- **Work item**
In this exercise, copy exactly the lines from the one that contains "You are a GUI" through the end of the entries below; pictures are not copied.

────────────────

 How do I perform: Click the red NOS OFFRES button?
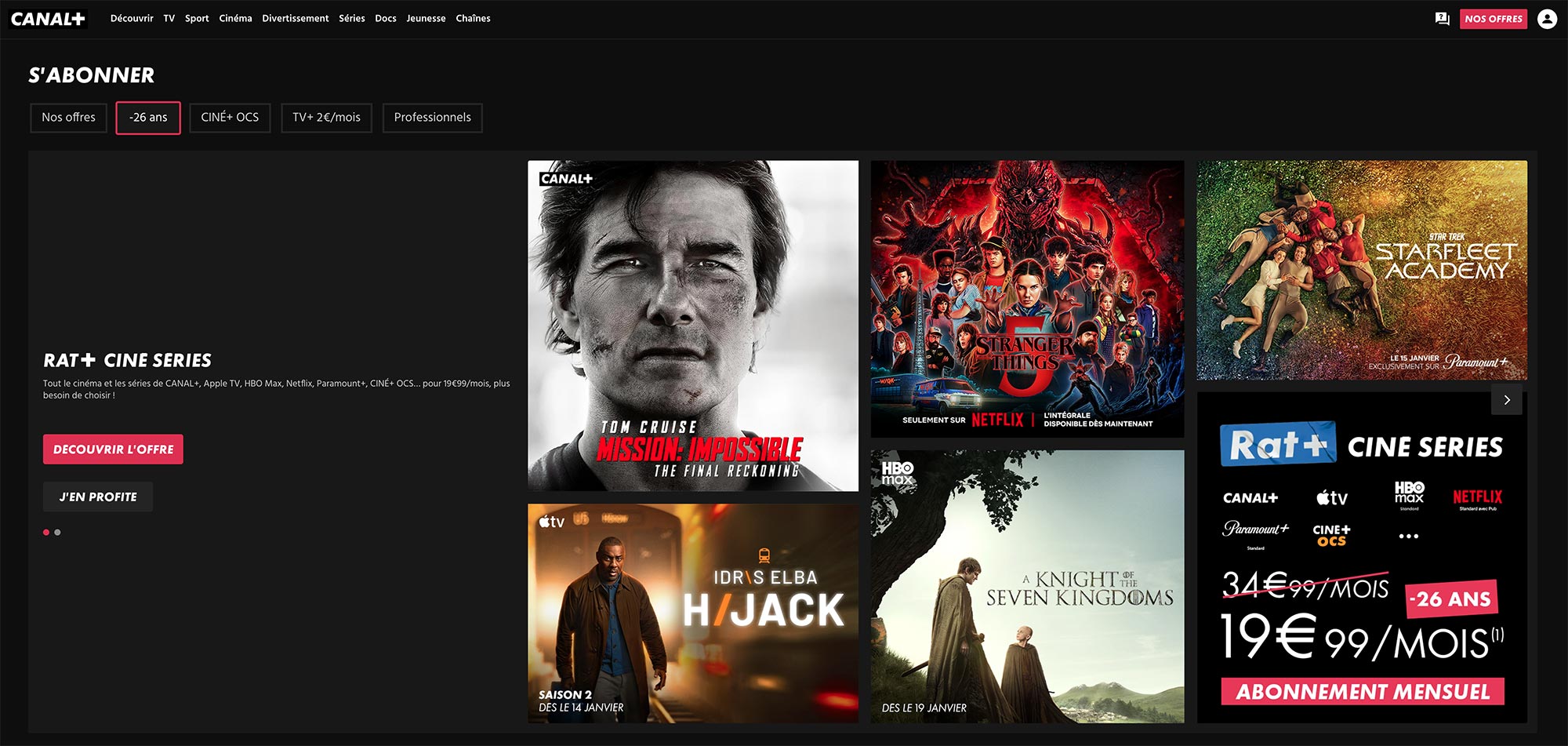(x=1493, y=18)
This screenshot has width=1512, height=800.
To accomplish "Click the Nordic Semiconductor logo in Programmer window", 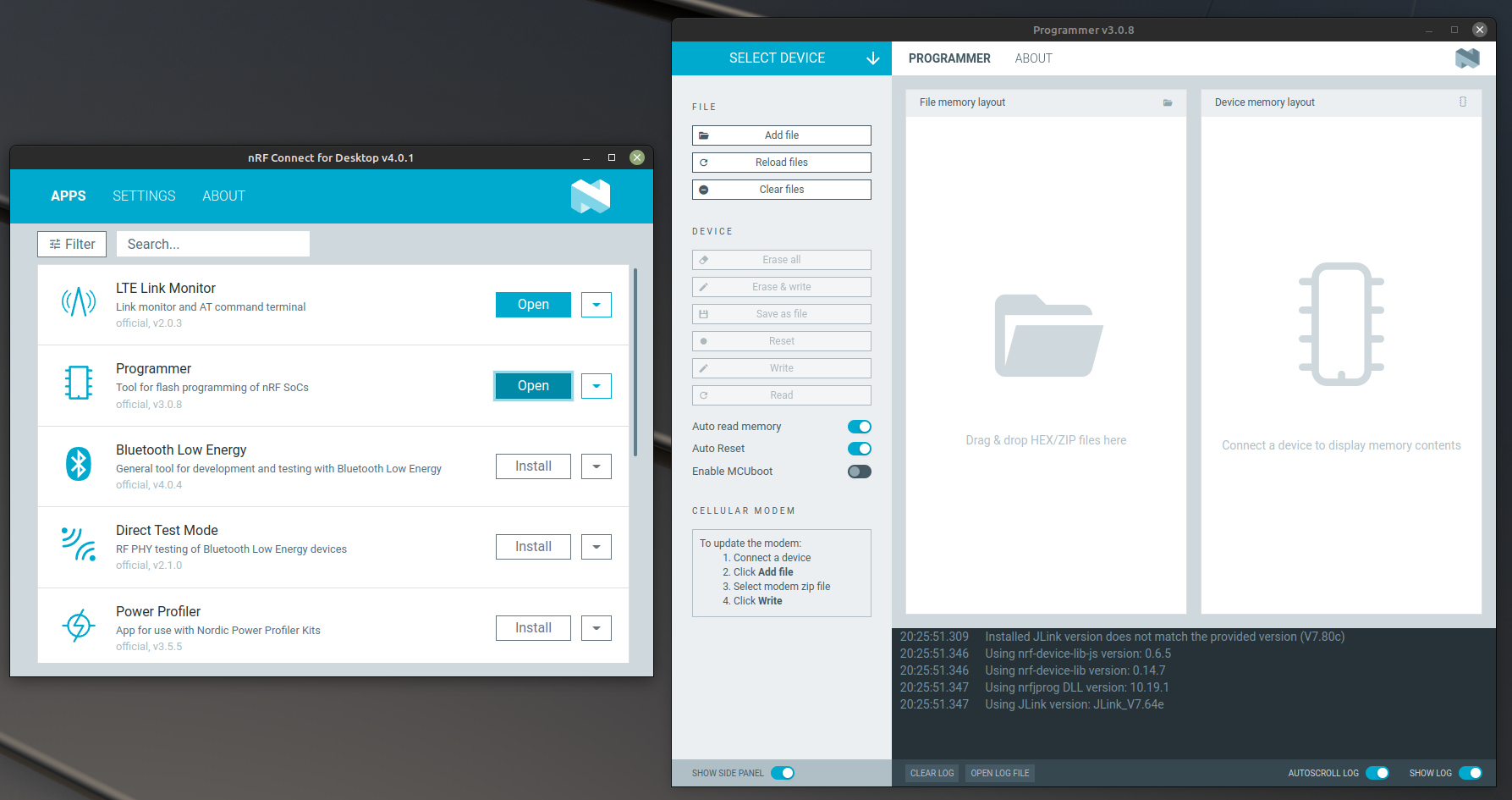I will [x=1468, y=58].
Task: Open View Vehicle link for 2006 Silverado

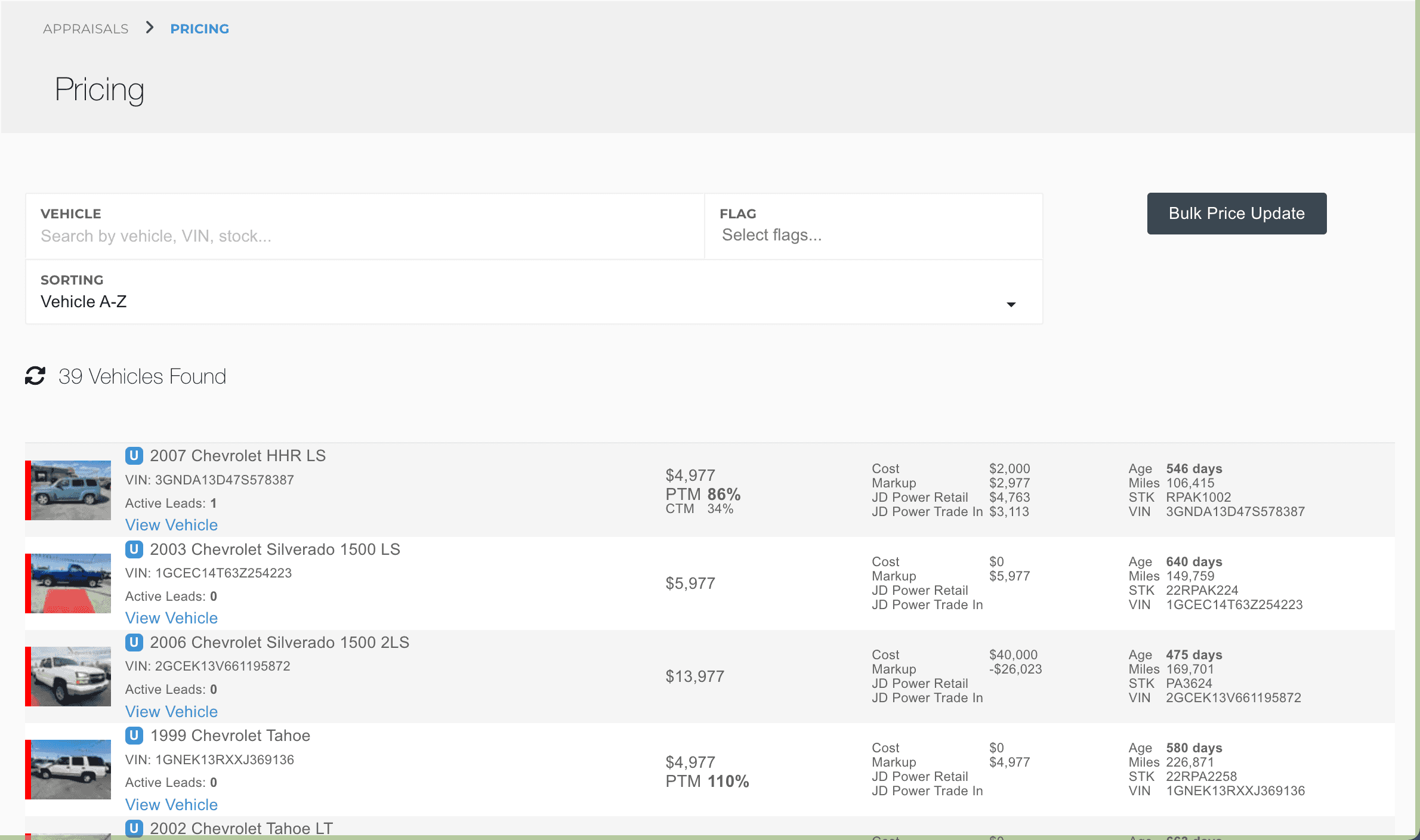Action: [171, 712]
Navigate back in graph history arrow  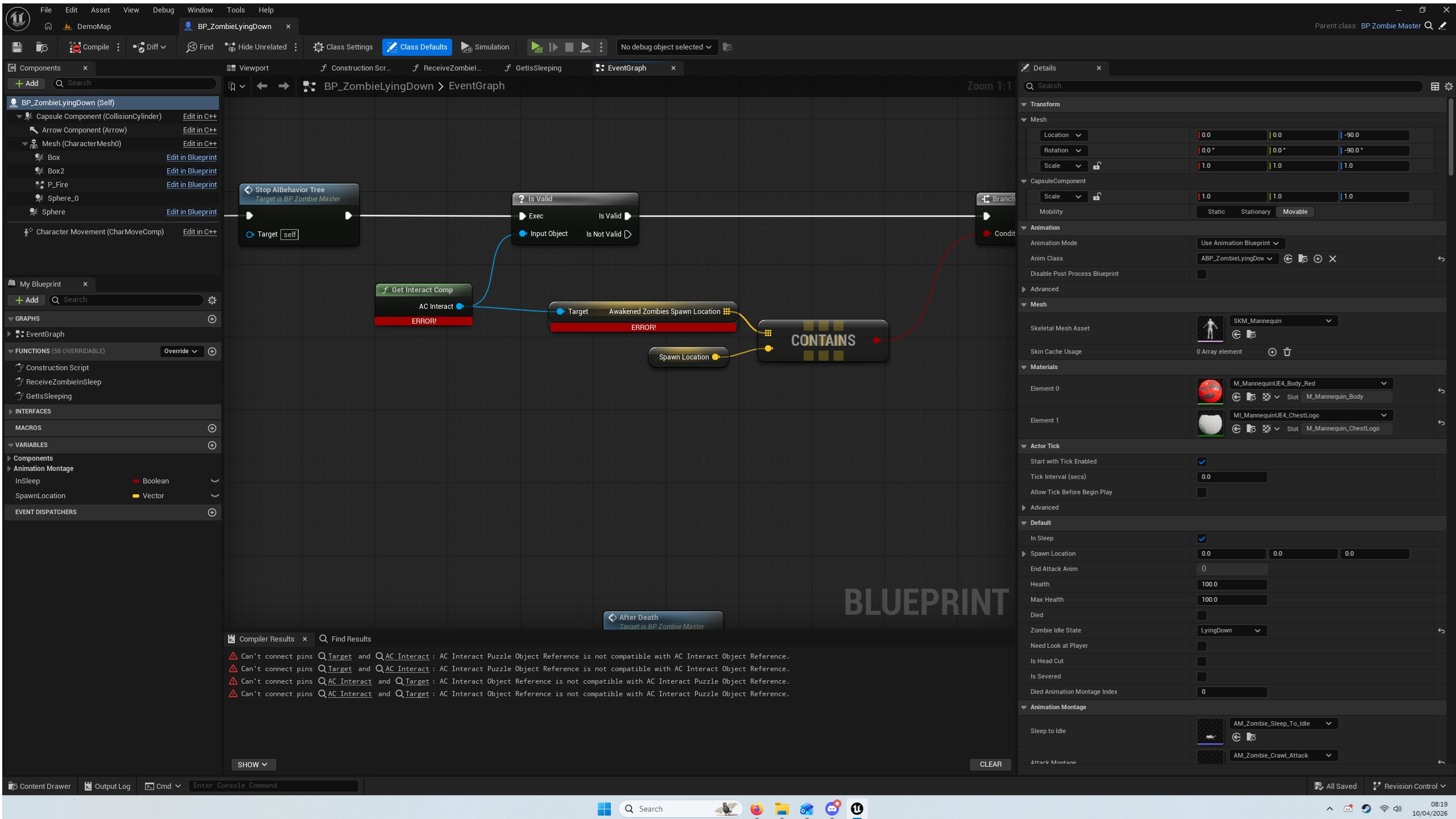(262, 86)
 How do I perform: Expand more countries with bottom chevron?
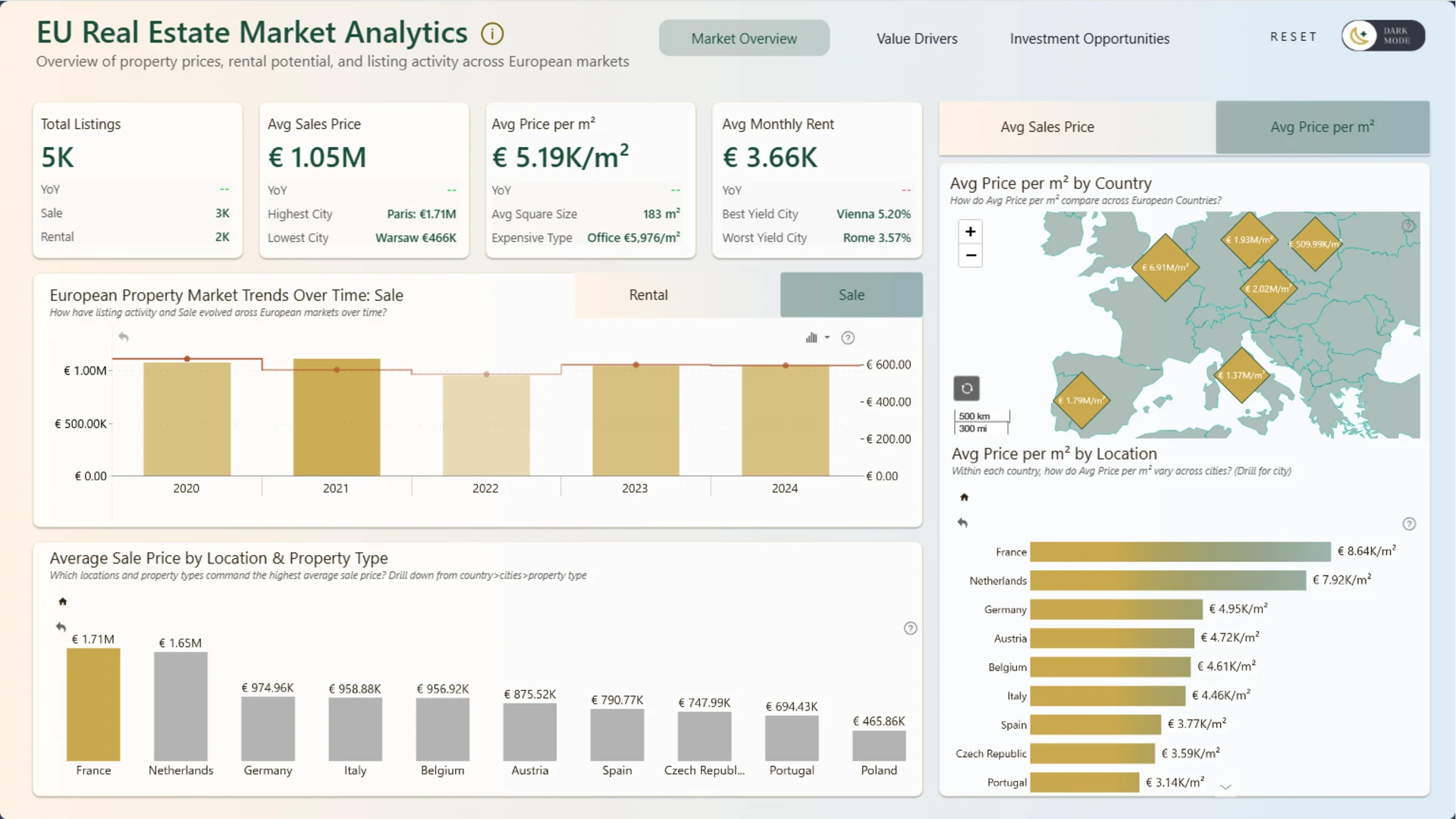tap(1225, 787)
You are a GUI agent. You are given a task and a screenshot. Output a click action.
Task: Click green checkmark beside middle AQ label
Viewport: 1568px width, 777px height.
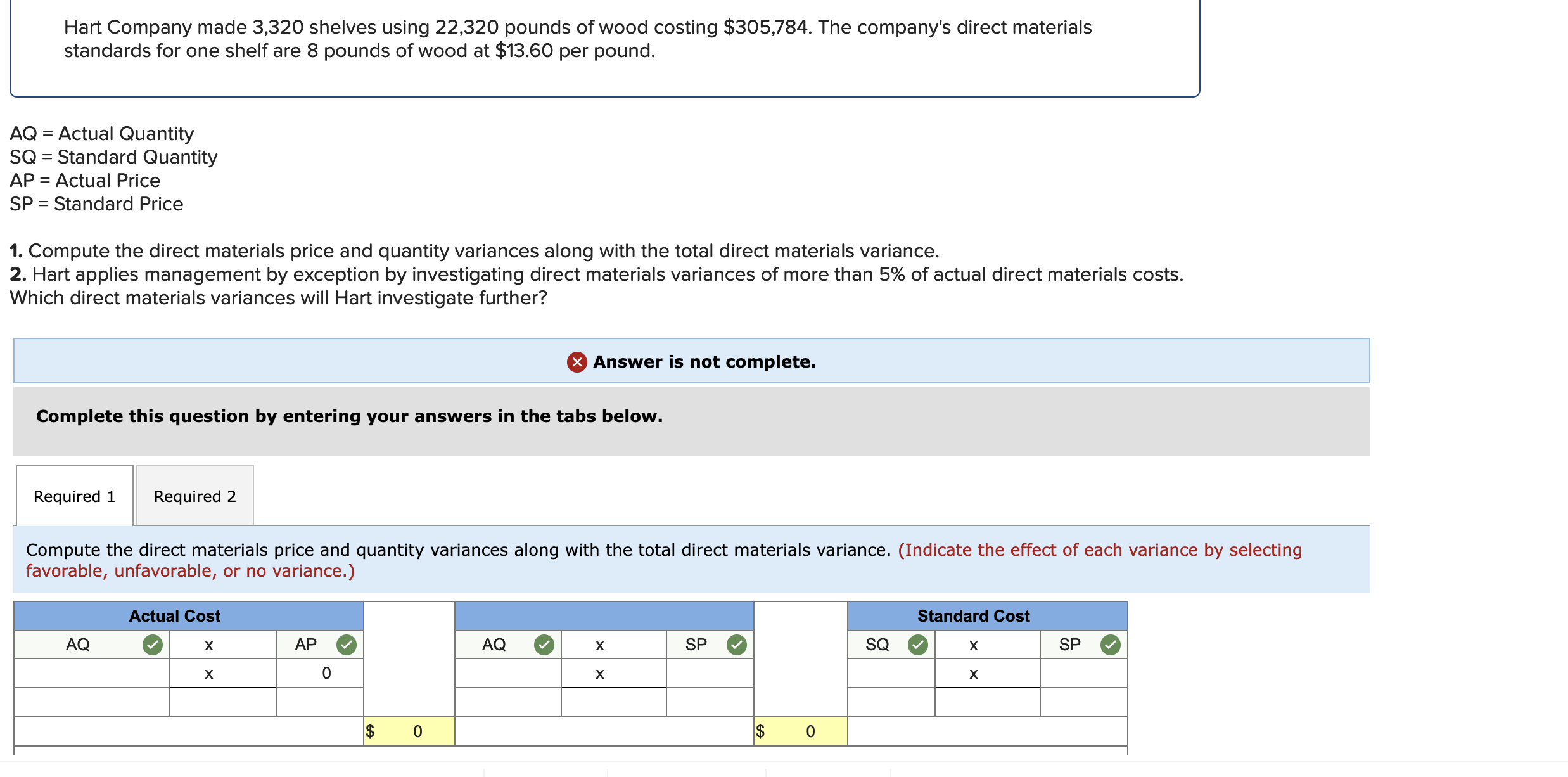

────────────────

- **Answer section**
You are a GUI agent. You are given a task and a screenshot. Output a click action.
Task: Click green checkmark beside middle AQ label
Viewport: 1568px width, 777px height.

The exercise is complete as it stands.